Date: 2012-12-07 10:15 pm (UTC)
From: [identity profile] flaxendandelion.livejournal.com
I have to say that Robin's response to you was the response I had to 9/11. Anger, hatred, pushing everyone away. And no one ever really comforted me either. But I decided to do it all the same. I really don't know what would have helped me. Probably being taken out of my mother's house and given a wad of cash to spend on clothing...but that's me.

That's really awesome of you to offer to take Wells in. I really really wish I had someone like you in my life in Monterey 10, 15 years ago. The world needs more people like that.

I can't remember where Old Monterey Cafe is...on Alvarado? But I do remember First Awakenings at the Tin Cannery. Best goddamned pancakes in the world. God damn. Took one of their menus with me before I left lol.

Date: 2012-12-08 02:17 pm (UTC)
From: [identity profile] mallorys-camera.livejournal.com
I can lash out and be verbally abusive -- bad thing to do -- but my reaction to my own mother was basically just to... deactivate her, I guess would be the most accurate term. I tried to put as much distance between us as I possibly could, physical and emotional.

It's hurtful thinking that in my mind I sacrified a lot for Robin, and he doesn't appreciate it. He railed at me once how I was always playing the victim, so I suppose he did see what I was doing and just interpreted it in a negative way. That's even more hurtful, of course.
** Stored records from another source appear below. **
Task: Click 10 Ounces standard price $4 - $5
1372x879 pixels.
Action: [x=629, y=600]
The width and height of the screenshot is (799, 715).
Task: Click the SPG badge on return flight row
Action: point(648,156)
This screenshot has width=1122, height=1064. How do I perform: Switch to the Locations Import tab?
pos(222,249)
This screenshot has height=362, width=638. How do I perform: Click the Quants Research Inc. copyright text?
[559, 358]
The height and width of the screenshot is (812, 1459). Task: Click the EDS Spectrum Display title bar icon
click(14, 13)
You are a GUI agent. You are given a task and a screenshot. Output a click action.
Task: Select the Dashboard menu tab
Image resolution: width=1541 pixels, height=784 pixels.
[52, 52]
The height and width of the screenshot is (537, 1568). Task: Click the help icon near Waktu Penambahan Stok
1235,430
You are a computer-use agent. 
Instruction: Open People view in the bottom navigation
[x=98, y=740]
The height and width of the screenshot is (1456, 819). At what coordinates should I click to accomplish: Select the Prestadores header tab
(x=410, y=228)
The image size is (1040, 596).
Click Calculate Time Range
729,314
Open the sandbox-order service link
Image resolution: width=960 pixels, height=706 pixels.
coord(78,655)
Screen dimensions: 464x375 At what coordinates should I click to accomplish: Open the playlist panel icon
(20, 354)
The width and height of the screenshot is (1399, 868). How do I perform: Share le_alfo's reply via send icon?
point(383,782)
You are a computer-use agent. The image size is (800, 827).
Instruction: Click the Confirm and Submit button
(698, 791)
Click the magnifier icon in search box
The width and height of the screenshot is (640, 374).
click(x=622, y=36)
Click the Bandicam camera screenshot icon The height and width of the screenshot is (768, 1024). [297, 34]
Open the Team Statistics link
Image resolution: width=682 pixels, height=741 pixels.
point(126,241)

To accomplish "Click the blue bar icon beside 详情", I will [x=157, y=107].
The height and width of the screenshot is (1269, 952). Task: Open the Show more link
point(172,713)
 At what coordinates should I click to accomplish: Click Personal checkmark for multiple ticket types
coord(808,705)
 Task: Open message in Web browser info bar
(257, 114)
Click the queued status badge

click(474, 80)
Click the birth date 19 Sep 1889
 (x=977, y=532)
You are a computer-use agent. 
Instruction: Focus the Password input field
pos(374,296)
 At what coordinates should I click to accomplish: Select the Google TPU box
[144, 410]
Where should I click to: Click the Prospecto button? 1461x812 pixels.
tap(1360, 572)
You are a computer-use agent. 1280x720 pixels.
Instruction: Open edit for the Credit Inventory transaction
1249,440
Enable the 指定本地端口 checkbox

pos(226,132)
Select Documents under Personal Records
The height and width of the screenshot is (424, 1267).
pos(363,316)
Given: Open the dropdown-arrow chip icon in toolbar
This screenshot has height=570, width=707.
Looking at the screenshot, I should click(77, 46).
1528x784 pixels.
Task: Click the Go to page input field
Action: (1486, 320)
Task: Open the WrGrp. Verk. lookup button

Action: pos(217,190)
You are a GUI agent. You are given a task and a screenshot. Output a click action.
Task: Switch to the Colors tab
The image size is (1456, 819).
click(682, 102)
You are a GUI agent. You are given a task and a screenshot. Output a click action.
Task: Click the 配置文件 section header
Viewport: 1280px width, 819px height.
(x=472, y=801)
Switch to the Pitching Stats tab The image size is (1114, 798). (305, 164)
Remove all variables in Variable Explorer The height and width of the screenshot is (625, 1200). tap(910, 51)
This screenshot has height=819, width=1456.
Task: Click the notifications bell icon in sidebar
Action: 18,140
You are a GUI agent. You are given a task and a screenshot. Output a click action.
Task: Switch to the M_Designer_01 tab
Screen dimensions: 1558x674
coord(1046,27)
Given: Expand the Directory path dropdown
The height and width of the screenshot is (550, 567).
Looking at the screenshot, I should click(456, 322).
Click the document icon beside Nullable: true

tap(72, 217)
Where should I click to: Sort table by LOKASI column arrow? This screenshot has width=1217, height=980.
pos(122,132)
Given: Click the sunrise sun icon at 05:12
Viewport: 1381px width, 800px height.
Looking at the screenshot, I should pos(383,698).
I guess the thing is we just don't like each other very much. You're supposed to like your family, but we don't like each other and that's just the way it is. Maybe that will change in the future. Maybe it won't.

When I ran away from home for the first time, I was 15. The parents of one of my friends took me in. I always swore I would give asylum to anyone who was in a desperate situation if I possibly could, and that's one promise I've kept.

Date: 2012-12-08 04:14 am (UTC)
From: [identity profile] fasterpussycat.livejournal.com
It IS progress,my brilliant and amazing LJ pal.

Robin makes you ill. Robin is managing fine on his own, is his own man. Give him a wide berth and you'll be happier for it.

Fill your life with those who enrich it and/or give you orgasms.
Edited Date: 2012-12-08 04:15 am (UTC)

Date: 2012-12-08 02:19 pm (UTC)
From: [identity profile] mallorys-camera.livejournal.com
You make me smile.

Come with me to the Andy Warhol Museum in the spring!

Date: 2012-12-09 01:13 am (UTC)
From: [identity profile] fasterpussycat.livejournal.com
OMG yes!!!!

I will take you.
I will take you all over the freaking place if you'd like. When are you coming? And why? Just a trip?

Date: 2012-12-09 06:58 pm (UTC)
From: [identity profile] ccjohn.livejournal.com
God this is horrible.

I'm just now seeing it. I am so sorry.